Could you set down, word for word, the part of the R dataframe post below that runs from "So basically, I" up to and including "library(dplyr)"?

━━━ Document passage ━━━

Reputation: 101
In a dataframe, I want to create a new column based on the occurence of a specific set of strings (char vector) in another column.
So basically, I want this:
ID Phrases
1 some words
2 some words dec
3 some words nov may
to return this:
ID Phrases MonthsOccur
1 some words NA
2 some words dec dec
3 some words nov may may nov
I have tried the following, and I'm not sure why it's giving me the outcome that it does:
library(dplyr)
vMonths <- c("jan","feb","mar","apr","may","jun","jul","aug","sept","nov","dec")
a <- c(1,2,3)
b <- c('phrase number one', 'phrase dec','phrase nov')
df <- data.frame(a,b)
names(df) <- c("ID","Phrases")
df <- df %>% mutate(MonthsOccur = paste(vMonths[str_detect(Phrases, vMonths)],collapse=" "))

━━━ Data ━━━

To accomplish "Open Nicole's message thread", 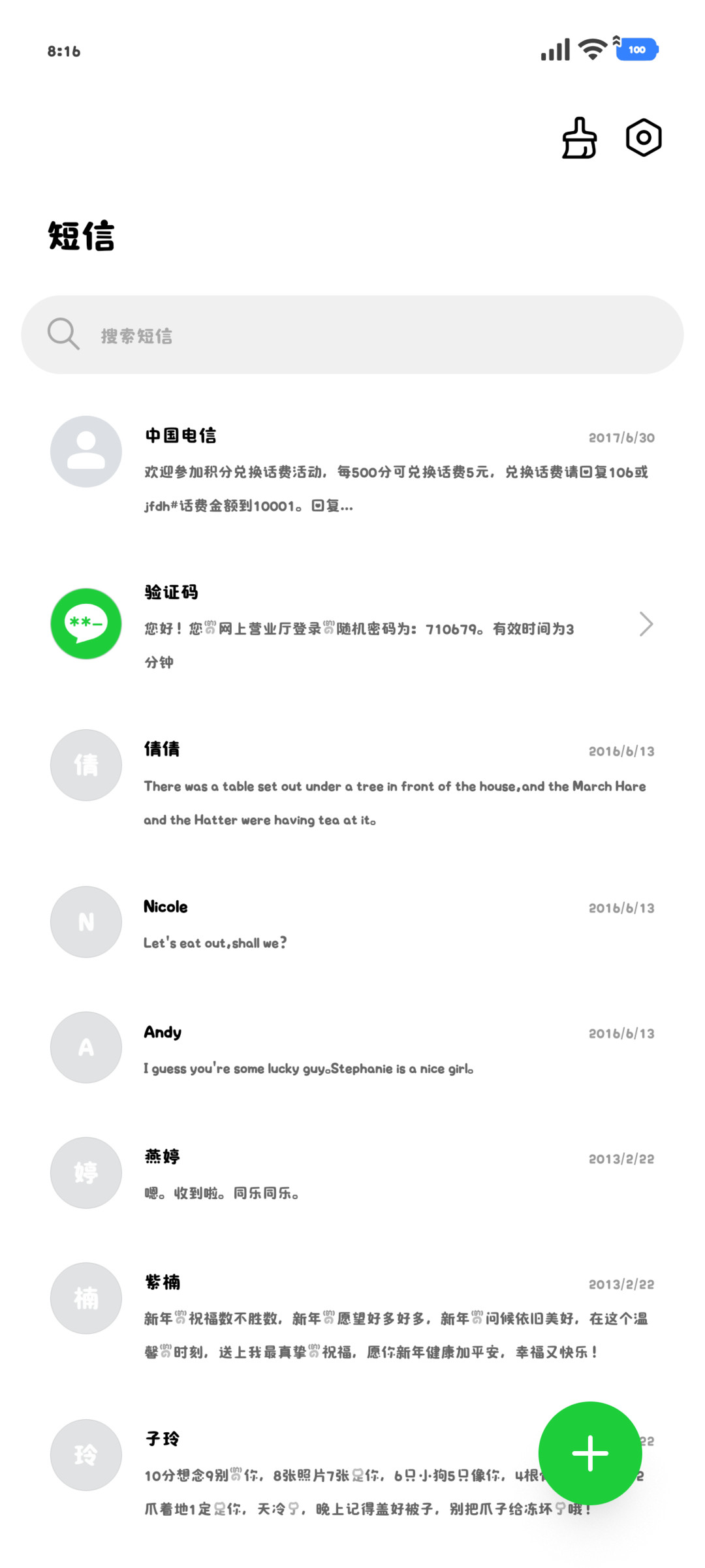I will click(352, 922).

━━━
━━━ Data ━━━

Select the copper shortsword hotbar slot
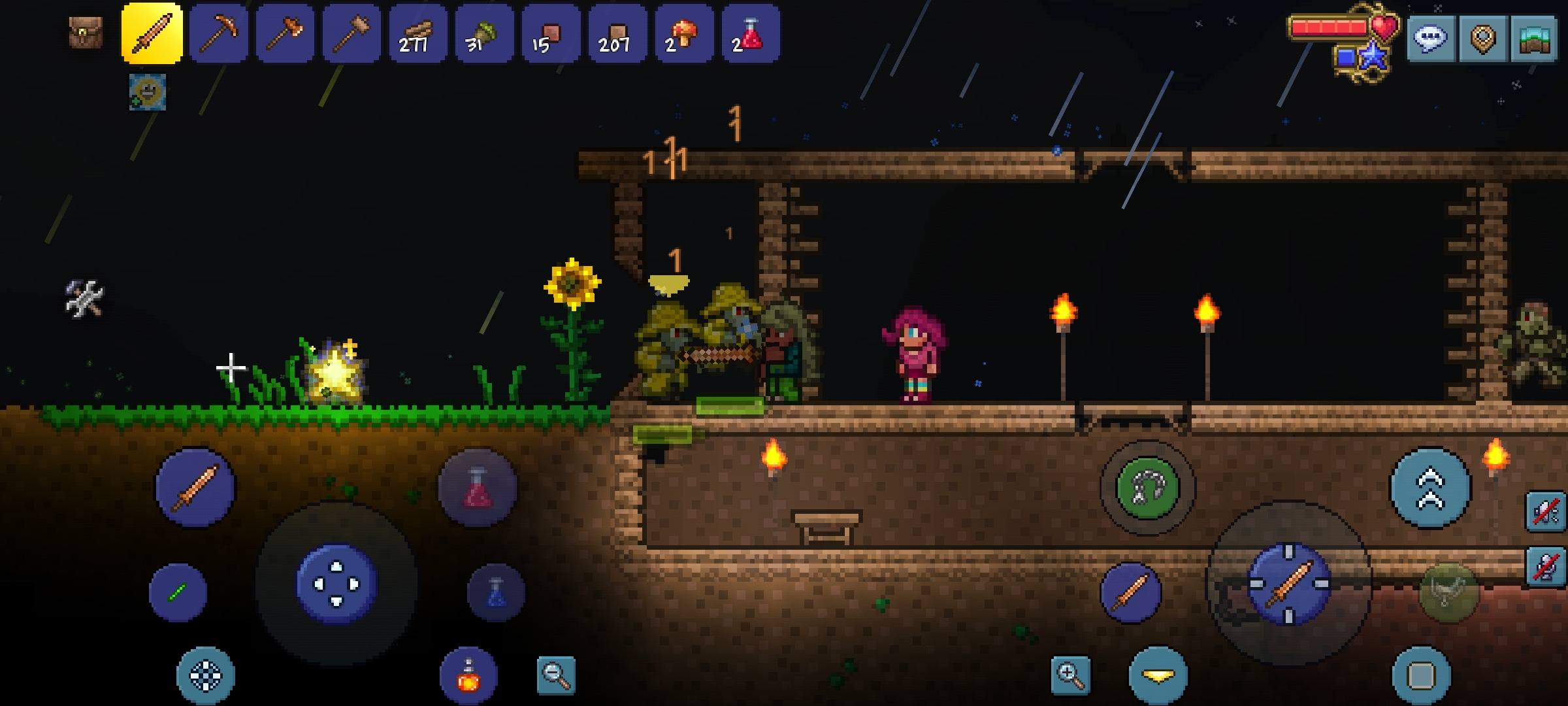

━━━

* Written reply
So basically, I want this:
ID Phrases
1 some words
2 some words dec
3 some words nov may
to return this:
ID Phrases MonthsOccur
1 some words NA
2 some words dec dec
3 some words nov may may nov
I have tried the following, and I'm not sure why it's giving me the outcome that it does:
library(dplyr)